1. Diagnóstico. O ponto de partida é entender a atividade a ser exercida, a classificação de risco associada a ela e o enquadramento legal aplicável — normas federais (como resoluções da ANVISA), estaduais e municipais podem incidir simultaneamente sobre o mesmo estabelecimento.
2. Compatibilização do projeto. Com o enquadramento definido, o projeto arquitetônico é avaliado — ou desenvolvido — considerando fluxos de pessoas, produtos e resíduos, dimensionamento de ambientes, ventilação, climatização e demais exigências técnicas da atividade.
3. Elaboração da documentação técnica.
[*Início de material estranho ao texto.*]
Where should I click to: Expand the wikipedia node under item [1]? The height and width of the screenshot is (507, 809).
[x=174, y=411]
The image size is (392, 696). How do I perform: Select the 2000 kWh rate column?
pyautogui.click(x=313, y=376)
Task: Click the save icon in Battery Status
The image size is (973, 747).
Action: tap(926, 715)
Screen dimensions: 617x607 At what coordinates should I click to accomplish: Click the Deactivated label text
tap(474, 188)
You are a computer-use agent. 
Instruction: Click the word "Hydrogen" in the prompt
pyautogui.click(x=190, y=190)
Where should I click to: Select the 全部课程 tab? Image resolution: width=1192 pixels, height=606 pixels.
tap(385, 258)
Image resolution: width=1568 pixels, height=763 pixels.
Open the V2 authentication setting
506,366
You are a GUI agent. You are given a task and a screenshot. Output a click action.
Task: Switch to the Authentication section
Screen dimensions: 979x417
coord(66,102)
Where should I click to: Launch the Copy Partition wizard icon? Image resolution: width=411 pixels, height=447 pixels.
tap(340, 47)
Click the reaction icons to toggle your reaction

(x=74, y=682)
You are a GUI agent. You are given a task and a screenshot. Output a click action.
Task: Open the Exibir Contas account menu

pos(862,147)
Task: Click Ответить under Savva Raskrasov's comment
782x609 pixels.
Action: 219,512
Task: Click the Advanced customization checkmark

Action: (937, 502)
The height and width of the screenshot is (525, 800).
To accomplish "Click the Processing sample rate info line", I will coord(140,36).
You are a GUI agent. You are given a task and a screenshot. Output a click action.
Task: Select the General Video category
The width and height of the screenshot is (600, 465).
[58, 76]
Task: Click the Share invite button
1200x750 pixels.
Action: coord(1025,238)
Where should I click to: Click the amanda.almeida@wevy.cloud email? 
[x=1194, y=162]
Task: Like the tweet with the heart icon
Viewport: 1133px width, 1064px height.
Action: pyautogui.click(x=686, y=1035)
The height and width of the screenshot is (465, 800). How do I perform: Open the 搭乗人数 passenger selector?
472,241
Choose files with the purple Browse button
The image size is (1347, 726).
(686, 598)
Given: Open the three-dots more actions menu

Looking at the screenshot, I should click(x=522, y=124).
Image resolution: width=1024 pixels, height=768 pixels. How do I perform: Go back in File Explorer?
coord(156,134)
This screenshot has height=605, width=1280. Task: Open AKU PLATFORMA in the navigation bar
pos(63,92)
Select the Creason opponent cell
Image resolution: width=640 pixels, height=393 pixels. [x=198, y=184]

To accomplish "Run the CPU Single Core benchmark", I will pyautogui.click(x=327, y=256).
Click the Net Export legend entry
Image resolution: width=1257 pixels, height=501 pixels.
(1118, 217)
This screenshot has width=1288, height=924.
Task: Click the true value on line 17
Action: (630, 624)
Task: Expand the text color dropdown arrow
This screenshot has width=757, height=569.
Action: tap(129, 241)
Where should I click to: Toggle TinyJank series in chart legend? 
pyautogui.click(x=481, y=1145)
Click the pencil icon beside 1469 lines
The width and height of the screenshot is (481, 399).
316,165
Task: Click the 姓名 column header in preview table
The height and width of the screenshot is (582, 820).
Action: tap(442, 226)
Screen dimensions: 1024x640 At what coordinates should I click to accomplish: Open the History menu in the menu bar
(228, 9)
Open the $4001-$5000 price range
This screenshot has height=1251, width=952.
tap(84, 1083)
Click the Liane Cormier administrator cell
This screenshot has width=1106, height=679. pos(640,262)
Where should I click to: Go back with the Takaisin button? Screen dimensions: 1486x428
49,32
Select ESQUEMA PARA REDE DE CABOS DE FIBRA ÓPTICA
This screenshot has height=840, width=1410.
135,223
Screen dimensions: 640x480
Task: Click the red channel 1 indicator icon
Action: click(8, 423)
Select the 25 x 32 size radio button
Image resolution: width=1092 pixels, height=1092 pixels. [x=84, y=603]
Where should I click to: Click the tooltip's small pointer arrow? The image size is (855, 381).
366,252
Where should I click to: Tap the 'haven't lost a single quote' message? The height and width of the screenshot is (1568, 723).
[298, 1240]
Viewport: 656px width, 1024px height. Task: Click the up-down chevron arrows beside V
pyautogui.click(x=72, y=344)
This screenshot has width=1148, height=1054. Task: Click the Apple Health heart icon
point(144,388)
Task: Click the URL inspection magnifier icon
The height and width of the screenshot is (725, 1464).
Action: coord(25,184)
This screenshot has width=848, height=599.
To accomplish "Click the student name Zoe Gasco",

É nessa fase que memoriais, plantas e demais peças gráficas são reunidos em um pacote consistente, pronto para protocolo junto ao órgão sanitário competente.
4. Protocolo e acompanhamento. Após o protocolo, é comum haver rodadas de exigências ou esclarecimentos por parte do órgão — parte do trabalho técnico é justamente acompanhar esse trâmite e responder com agilidade.
5. Pós-aprovação. A regularização não termina na aprovação do projeto: mudanças de layout, de atividade ou ampliações futuras normalmente exigem atualização da documentação sanitária.
Cada etapa pode se desdobrar de forma diferente dependendo do órgão sanitário responsável e da complexidade da atividade — este texto descreve o raciocínio geral, não um roteiro fixo aplicável a qualquer caso.